COA Response to Bill 37
Dec 17, 2021 | Health, Housing, Reports, Statement
Building on the diverse experience, expertise, and perspective of our network, the COA provided the attached comments on Bill 37, An Act to enact Providing More Care, Protecting Seniors, and Building More Beds Act, 2021 that proposed revisions to two separate acts, the Fixing Long-Term Care Act, 2021, and Strengthening the Retirement Homes Act (RHA), 2010.
In our view, the Government has missed an opportunity to present a new vision for long-term care in Ontario and support real transformation in this sector. The proposed Act does not address the important issues of ownership, funding, and conditions of work, among others.

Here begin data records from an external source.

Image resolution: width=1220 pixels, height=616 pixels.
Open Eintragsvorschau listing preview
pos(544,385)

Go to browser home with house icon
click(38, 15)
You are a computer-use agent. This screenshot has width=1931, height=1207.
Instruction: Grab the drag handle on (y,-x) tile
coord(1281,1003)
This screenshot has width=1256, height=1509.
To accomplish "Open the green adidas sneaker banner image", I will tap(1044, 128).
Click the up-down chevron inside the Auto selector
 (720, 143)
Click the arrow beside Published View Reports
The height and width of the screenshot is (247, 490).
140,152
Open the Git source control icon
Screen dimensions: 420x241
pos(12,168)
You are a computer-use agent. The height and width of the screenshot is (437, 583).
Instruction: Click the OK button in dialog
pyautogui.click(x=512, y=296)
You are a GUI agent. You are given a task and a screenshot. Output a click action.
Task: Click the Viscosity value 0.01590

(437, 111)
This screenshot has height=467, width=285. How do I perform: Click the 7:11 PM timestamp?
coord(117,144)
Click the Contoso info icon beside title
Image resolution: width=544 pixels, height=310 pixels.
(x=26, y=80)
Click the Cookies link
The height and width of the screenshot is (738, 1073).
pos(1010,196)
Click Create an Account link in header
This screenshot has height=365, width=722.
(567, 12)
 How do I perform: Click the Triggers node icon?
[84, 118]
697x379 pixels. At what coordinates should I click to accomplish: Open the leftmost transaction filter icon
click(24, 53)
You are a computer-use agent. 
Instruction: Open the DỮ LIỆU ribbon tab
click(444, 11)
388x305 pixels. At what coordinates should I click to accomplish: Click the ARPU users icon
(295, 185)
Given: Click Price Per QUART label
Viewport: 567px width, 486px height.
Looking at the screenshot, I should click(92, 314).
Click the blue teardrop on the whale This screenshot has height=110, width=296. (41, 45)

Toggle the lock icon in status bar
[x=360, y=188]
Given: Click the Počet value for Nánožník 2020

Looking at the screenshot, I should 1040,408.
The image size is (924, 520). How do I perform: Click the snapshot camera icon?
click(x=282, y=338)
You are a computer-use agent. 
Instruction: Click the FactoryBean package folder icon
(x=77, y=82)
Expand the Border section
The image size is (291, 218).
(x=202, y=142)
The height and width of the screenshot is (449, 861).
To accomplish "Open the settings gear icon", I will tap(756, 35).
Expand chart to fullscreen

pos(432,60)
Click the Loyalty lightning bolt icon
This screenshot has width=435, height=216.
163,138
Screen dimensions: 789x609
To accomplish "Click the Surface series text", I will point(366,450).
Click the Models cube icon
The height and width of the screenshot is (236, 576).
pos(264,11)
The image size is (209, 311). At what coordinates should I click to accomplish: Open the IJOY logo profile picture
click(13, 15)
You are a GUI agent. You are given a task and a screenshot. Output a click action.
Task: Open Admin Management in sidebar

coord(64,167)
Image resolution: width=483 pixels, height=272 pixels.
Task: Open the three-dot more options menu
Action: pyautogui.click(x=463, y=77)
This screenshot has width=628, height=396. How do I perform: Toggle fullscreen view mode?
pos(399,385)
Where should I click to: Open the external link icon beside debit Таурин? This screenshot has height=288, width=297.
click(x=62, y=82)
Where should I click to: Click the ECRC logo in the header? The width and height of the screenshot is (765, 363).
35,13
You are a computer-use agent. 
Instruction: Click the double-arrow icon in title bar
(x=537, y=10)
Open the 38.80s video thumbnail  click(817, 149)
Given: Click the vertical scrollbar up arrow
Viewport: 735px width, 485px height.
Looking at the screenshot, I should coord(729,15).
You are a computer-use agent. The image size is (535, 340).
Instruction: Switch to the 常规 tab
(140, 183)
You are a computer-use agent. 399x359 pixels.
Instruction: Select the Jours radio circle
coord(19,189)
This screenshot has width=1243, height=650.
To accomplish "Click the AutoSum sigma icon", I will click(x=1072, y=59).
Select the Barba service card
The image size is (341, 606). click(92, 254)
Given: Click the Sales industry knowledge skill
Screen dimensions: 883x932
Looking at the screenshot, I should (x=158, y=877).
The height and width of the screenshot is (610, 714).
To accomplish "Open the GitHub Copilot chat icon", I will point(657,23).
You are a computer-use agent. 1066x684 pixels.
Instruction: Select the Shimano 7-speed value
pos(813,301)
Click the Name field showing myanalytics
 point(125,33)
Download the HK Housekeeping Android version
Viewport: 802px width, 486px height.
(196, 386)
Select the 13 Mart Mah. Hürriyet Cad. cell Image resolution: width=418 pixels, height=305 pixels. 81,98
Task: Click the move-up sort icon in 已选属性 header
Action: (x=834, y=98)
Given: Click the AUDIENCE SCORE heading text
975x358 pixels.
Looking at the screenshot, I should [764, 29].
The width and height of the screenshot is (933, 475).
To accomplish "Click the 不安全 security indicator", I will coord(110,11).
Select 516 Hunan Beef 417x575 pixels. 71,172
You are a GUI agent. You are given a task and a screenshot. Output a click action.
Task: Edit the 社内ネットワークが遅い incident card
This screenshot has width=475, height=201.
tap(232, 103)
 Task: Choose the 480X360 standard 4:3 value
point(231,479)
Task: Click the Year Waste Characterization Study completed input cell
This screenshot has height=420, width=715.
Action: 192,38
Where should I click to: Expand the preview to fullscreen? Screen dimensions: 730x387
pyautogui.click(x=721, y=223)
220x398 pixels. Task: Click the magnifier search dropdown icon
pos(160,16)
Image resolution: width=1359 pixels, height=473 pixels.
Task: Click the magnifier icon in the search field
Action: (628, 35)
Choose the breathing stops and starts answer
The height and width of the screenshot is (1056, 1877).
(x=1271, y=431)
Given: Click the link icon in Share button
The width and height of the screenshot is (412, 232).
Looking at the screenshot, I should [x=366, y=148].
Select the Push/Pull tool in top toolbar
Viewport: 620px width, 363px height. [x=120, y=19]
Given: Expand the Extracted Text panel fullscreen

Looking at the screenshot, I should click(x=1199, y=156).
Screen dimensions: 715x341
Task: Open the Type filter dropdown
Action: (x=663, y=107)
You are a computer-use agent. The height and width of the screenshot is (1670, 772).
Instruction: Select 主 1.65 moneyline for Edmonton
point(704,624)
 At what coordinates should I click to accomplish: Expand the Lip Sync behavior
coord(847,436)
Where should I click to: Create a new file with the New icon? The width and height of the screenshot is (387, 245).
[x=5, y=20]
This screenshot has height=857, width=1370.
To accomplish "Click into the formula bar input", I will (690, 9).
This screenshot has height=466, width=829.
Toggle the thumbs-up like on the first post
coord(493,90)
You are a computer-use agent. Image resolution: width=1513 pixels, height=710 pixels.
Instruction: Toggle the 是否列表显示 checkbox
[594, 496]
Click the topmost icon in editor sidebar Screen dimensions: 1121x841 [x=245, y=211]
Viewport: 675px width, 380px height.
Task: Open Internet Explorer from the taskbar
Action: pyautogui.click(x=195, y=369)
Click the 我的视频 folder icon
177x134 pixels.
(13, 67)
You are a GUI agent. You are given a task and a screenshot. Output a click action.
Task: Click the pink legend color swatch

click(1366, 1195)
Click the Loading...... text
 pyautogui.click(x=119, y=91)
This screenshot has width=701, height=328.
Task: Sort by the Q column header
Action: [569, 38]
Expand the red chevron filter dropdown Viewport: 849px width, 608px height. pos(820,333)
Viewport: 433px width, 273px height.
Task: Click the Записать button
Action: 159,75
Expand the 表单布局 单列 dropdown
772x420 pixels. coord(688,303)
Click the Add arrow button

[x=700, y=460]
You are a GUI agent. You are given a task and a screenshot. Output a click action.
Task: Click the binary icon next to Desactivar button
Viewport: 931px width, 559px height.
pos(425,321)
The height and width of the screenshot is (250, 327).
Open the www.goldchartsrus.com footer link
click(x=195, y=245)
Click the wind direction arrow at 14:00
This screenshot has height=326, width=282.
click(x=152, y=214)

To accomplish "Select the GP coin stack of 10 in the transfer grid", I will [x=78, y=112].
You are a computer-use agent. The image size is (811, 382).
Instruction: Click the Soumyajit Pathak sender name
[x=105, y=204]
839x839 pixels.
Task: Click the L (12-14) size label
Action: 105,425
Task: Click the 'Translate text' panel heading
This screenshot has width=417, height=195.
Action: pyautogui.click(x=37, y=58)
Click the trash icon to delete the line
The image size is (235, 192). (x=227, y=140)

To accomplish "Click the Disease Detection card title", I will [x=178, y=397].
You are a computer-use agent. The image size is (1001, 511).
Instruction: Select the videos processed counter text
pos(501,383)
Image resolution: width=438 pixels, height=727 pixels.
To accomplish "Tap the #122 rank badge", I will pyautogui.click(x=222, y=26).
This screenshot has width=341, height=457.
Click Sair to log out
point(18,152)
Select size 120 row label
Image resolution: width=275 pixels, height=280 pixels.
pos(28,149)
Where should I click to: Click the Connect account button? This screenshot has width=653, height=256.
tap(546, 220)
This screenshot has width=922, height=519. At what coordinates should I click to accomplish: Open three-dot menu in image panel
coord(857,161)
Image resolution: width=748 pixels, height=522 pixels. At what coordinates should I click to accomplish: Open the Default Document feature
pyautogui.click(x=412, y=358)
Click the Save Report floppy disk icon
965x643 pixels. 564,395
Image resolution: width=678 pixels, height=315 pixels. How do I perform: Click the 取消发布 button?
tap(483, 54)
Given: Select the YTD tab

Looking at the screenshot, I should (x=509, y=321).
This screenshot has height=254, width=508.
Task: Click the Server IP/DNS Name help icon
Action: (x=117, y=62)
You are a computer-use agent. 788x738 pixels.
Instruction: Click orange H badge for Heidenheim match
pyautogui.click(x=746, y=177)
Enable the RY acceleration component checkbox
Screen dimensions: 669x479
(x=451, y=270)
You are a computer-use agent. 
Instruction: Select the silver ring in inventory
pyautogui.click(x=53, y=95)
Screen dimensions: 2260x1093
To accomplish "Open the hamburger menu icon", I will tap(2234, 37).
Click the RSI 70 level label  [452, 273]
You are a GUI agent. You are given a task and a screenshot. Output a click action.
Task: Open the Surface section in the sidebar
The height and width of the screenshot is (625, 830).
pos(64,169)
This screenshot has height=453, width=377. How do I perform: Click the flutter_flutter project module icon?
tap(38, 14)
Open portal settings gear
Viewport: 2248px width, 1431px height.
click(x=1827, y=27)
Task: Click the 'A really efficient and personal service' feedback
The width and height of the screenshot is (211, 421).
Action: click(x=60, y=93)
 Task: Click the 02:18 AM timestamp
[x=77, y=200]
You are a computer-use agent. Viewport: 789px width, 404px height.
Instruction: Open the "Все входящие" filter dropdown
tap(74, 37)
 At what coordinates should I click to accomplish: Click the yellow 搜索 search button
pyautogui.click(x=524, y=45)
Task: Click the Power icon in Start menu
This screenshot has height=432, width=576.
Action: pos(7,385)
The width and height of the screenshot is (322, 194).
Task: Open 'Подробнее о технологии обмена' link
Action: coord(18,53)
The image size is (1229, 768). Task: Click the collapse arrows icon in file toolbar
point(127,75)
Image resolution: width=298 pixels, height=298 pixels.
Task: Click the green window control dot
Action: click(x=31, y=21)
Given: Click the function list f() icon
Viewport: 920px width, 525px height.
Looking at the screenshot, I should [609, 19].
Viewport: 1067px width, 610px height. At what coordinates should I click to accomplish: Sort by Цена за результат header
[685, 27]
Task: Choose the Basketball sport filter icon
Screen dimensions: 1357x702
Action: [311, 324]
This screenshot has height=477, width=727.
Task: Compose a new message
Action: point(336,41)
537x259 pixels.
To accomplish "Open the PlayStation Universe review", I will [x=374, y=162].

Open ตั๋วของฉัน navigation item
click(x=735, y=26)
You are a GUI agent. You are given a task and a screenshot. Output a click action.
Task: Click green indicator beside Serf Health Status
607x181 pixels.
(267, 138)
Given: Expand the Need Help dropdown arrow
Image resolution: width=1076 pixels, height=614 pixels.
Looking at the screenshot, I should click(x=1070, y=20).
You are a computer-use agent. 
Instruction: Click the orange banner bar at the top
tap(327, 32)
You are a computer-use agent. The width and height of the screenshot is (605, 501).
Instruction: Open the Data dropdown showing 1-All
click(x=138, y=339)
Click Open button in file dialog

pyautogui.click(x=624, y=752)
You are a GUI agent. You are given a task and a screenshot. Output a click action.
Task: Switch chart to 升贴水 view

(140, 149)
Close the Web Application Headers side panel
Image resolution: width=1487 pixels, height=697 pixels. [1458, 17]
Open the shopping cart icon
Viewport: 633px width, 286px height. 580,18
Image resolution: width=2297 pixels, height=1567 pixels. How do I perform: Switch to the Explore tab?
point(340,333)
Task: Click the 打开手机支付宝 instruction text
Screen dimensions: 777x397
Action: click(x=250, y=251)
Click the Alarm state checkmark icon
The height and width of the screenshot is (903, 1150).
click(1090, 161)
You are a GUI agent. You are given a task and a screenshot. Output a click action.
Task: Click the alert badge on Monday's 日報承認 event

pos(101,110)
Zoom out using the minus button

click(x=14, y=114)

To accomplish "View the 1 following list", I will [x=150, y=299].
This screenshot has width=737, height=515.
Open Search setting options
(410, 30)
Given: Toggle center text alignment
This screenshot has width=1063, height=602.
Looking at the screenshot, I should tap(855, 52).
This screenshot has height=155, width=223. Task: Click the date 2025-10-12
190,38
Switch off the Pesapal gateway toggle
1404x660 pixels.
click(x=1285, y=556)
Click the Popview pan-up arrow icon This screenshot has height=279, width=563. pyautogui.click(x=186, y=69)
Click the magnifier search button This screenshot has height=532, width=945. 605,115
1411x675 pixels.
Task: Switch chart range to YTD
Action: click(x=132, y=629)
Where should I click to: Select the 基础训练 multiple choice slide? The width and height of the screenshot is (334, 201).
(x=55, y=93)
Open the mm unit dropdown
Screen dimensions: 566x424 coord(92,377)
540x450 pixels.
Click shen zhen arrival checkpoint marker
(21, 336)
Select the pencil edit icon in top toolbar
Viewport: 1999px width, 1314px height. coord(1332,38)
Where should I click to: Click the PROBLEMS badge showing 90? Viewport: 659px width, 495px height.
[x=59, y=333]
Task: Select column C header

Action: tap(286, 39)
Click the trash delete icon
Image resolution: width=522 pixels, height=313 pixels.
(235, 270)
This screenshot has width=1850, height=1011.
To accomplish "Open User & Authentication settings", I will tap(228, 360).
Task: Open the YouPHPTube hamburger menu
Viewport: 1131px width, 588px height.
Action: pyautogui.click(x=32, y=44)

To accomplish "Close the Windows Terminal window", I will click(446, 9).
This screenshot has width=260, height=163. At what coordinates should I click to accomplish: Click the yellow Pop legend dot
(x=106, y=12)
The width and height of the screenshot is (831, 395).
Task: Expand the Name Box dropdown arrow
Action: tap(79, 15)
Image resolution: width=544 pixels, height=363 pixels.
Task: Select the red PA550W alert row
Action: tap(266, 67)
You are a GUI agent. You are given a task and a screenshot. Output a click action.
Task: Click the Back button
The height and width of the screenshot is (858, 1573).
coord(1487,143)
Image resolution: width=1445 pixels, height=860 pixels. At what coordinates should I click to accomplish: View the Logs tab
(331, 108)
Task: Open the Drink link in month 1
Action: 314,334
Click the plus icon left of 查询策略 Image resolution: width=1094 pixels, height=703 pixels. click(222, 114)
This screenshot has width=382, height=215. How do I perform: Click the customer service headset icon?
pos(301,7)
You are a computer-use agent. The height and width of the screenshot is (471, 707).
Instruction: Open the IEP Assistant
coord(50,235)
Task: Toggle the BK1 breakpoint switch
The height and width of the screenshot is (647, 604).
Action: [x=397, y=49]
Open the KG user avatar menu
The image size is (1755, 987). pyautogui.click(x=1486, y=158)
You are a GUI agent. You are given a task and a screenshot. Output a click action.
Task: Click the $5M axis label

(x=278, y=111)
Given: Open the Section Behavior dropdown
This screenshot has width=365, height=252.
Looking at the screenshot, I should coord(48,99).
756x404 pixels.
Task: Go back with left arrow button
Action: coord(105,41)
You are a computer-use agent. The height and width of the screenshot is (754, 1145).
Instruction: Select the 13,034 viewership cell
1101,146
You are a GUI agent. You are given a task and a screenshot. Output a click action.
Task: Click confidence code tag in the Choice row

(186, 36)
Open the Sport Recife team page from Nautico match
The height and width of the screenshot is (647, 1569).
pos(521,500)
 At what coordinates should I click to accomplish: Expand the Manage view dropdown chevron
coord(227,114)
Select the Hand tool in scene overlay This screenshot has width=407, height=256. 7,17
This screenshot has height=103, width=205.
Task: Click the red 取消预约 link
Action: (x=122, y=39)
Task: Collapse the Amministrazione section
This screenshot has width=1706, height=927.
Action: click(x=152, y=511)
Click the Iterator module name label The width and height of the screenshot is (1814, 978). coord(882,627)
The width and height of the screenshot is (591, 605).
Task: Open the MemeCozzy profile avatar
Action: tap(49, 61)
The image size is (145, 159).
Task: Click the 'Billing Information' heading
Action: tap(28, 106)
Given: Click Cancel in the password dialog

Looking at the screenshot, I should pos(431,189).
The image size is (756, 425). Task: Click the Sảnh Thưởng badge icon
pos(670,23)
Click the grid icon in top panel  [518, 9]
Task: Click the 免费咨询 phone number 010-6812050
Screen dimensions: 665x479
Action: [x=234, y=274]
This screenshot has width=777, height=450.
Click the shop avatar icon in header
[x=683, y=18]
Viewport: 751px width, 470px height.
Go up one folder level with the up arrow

The sections on care and services must be strengthened to ensure that the four (4) hours of direct care are a minimum care standard for each and every home rather than a target. The Council also strongly urges the Government to implement this care standard as soon as possible and not wait four more years.
See our Summary of Concerns on An Act to Enact the Fixing Long-Term Care (LTC) Act 2021.
The Strengthening the Retirement Homes Act has not had the attention needed to address changes in this sector. Due to the lack of sufficient time to examine the specific articles in the Act and to consult with other seniors and legislative experts, the COA strongly recommends that Ontarians be given more time to consult with the community and the government on the Strengthening the Retirement Homes Act, 2010. In particular, the Council is concerned with the changing care needs of residents living in retirement homes and ensuring that quality care standards are developed and implemented commensurate with protection provided in other care facilities.
This omnibus bill combines two different pieces of legislation that fall under two different Ministries. Bill 37 provides an opportunity to address and ensure coherence in addressing the similarities of the two Acts, in particular for care provided by both long-term care homes and retirement homes. Beyond the similarities, the legal parameters defining a relationship between a tenant and landlord (as in the case of retirement homes) are very different than that of a resident and a care home (as in the case of long-term care (LTC)), and Bill 37 represents an opportunity to clarify those for Ontarians.
See our Summary of Concerns on An Act to Amend the Strengthening the Retirement Homes Act 2010.
Finally, the COA recommends this provincial government show leadership in Ontario by developing a comprehensive Older Adult Strategy that includes an independent advocate similar to other jurisdictions, such as British Columbia to ensure a strong and independent voice for older adults.